- Born: Rémi François Simon Laurent 12 October 1957 Suresnes, Paris, France
- Died: 14 November 1989 (aged 32) Paris, France
- Occupation: Actor
- Years active: 1976–1987

= Rémi Laurent =

French actor (1957–1989)

Rémi Laurent (12 October 1957 – 14 November 1989) was a French actor who was born in Suresnes, known for playing the son Laurent in La Cage aux Folles (1978). He died in Paris from an HIV-related illness in 1989.

==Biography==
Laurent was born and raised in the 16th arrondissement of Paris, and was the son of a nursery nurse (his mother) and an agricultural engineer. He learned to play the piano at an early age but decided in his adolescence to pursue comedic acting.
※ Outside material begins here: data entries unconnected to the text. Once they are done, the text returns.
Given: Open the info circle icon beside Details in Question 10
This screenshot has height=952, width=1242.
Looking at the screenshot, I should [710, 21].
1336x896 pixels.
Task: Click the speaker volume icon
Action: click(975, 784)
Laurent debuted in the 1976 film À nous les petites Anglaises. He was then featured in a number of popular French films in the late 1970s and most of the 1980s. He is particularly remembered in his role in the 1978 film La Cage aux Folles as Laurent, the son of Renato Baldi (Ugo Tognazzi). He also is remembered in his role as Denis Boucher in the 1981 Québécois film The Plouffe Family directed by Gilles Carle.

He was romantically involved with actress Anne Caudry, who died of AIDS in 1991, then married Emöke Masznyik, a young Hungarian dancer and mime.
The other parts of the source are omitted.